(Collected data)
□ □ □

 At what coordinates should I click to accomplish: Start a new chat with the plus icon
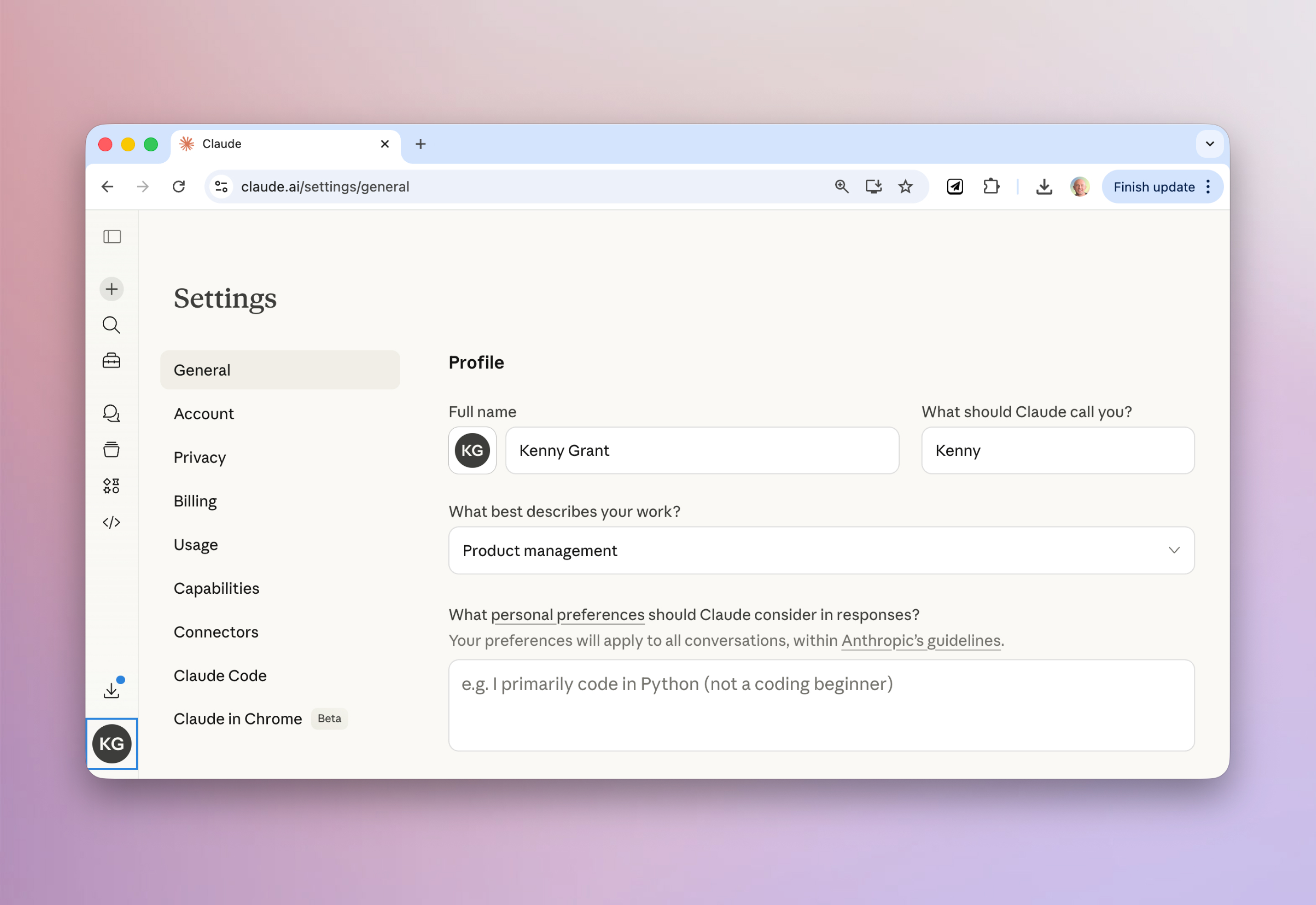tap(111, 288)
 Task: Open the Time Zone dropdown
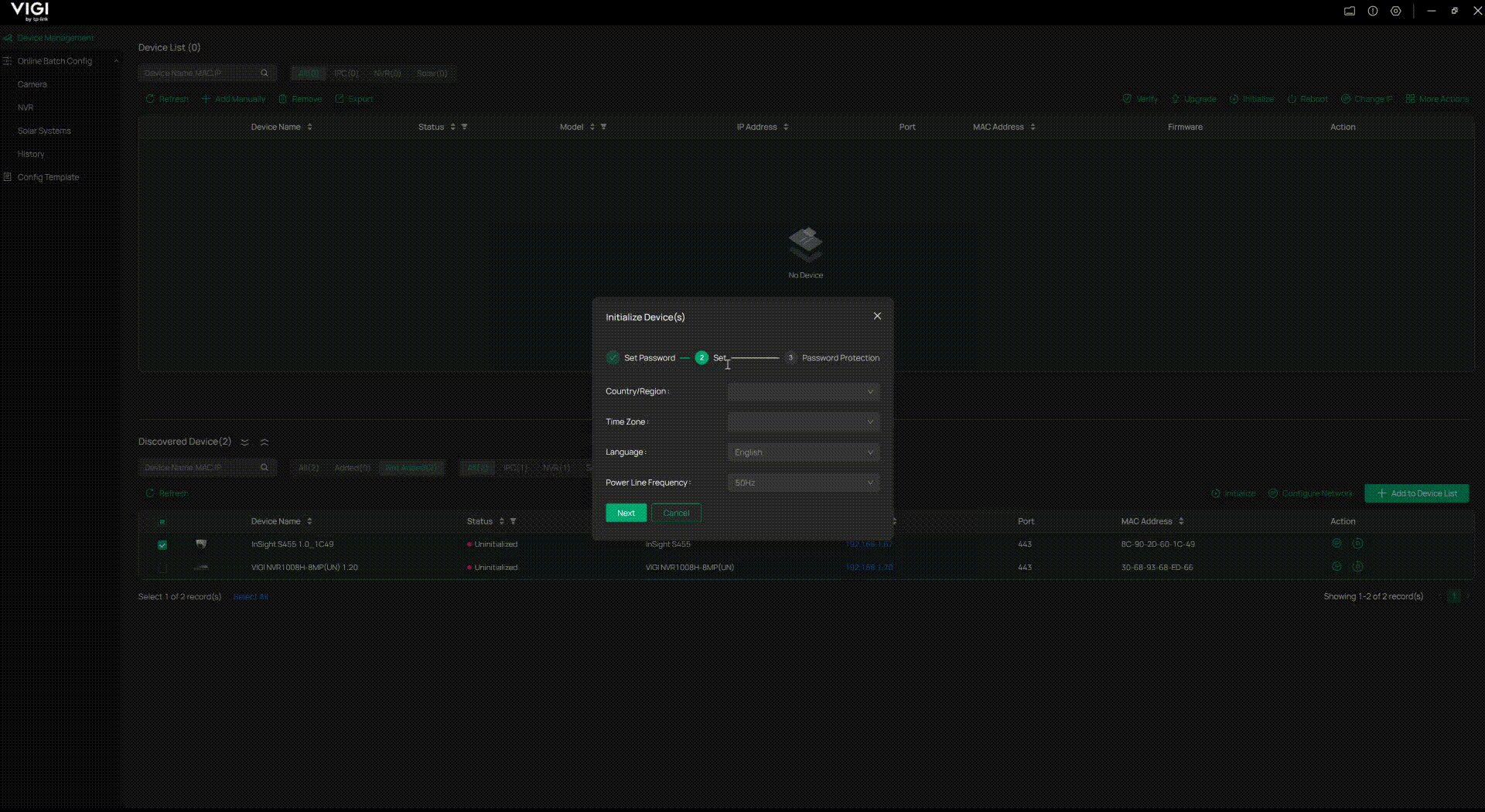click(803, 421)
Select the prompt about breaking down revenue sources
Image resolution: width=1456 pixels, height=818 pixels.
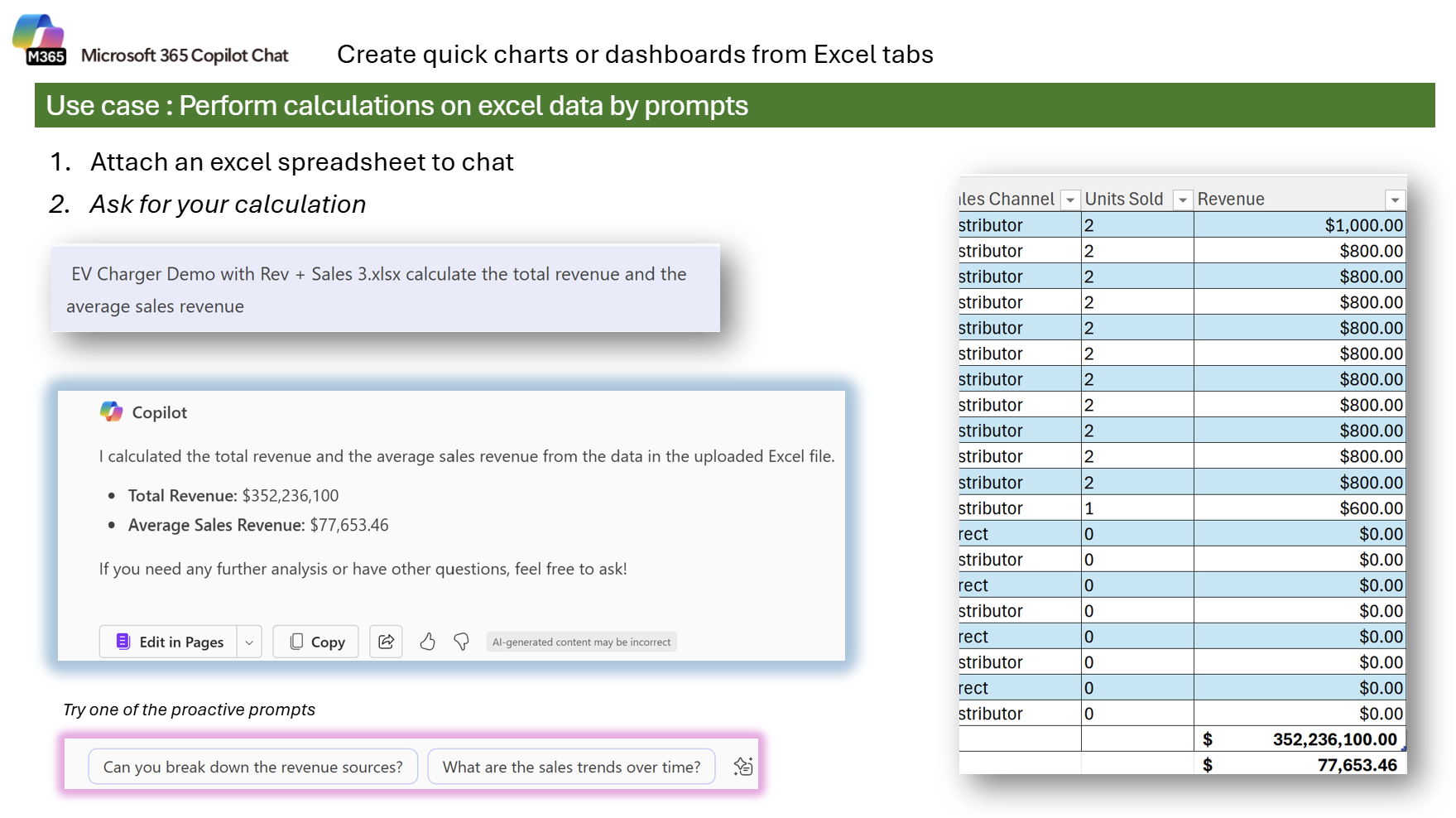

□ □ □

▶ _TRY IT_:
Leave every picture out, and repeat exactly the lines from the one containing "Select the prompt" through the last line of the entries, both ends included.

▶ _TASK RESULT_:
Select the prompt about breaking down revenue sources
Image resolution: width=1456 pixels, height=818 pixels.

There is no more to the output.